EM distressed-debt managers cap funds as inflows swell
Shiprock, Broad Reach and Sandglass are capping subscriptions to flagship emerging-market distressed-debt funds after rapid inflows strained trading capacity. Shiprock halted new capital after AUM topped $1 billion.
Shiprock Capital Management, Broad Reach Investment Management and Sandglass Capital have limited new subscriptions to their flagship emerging-market distressed-debt funds after recent inflows made it harder to trade in small, illiquid markets. Shiprock paused new allocations when assets under management exceeded $1 billion. Broad Reach told investors it will close its flagship strategy to new subscriptions once it reaches a pre-set capacity target. Sandglass has tightened capacity controls following a sharp rise in assets over the past year.
Shiprock targets distressed sovereign and corporate debt in countries including Venezuela, Argentina and Ukraine. Broad Reach focuses on special situations and distressed credits across developing economies. Sandglass invests in niche emerging-market debt opportunities where trading volumes can be low.
Managers report that larger fund sizes reduce trading flexibility in frontier and smaller emerging markets. Building or exiting positions in these markets can move prices and widen spreads, which limits the amount of capital that can be deployed without affecting returns.
Industry data show strong recent flows to the asset class. Net inflows into emerging-market debt funds were at their strongest level in more than a decade in 2025, with momentum extending into 2026. Emerging-market-focused hedge funds have outperformed broader emerging-market bond benchmarks since a rally began in early 2024.
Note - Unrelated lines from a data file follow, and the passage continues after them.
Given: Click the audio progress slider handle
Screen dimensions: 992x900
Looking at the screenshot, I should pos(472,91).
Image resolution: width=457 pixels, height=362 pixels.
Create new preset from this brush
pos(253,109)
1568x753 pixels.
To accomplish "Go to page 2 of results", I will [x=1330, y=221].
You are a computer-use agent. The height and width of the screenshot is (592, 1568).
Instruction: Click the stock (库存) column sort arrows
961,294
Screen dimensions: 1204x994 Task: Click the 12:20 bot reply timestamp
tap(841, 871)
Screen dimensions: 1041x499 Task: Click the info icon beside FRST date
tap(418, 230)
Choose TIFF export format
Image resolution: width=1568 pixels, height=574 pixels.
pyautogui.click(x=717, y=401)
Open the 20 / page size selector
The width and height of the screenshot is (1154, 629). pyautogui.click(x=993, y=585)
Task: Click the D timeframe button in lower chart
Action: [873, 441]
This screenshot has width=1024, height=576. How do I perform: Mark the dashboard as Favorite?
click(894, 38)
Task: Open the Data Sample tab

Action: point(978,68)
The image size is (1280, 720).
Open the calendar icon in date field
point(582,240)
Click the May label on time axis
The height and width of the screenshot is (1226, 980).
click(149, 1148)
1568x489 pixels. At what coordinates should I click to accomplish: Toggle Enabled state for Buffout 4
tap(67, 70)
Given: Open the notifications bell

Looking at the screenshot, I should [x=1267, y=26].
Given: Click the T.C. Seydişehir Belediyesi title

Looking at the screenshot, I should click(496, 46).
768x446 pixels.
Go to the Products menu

Several firms are steering fresh capital into vehicles that can absorb larger sums. Shiprock launched a special-situations strategy focused on the secondary loan market. Sandglass is raising a private credit vehicle aimed at emerging-market opportunities outside public bonds. Other managers are routing new allocations into private and alternative credit structures.
Managers expect ongoing credit restructurings and elevated risk premiums in some developing economies. They say maintaining the ability to enter and exit positions without moving markets will require active limits on fund size. For now, a number of specialist emerging-market distressed-debt funds are prioritizing capacity management over taking additional capital.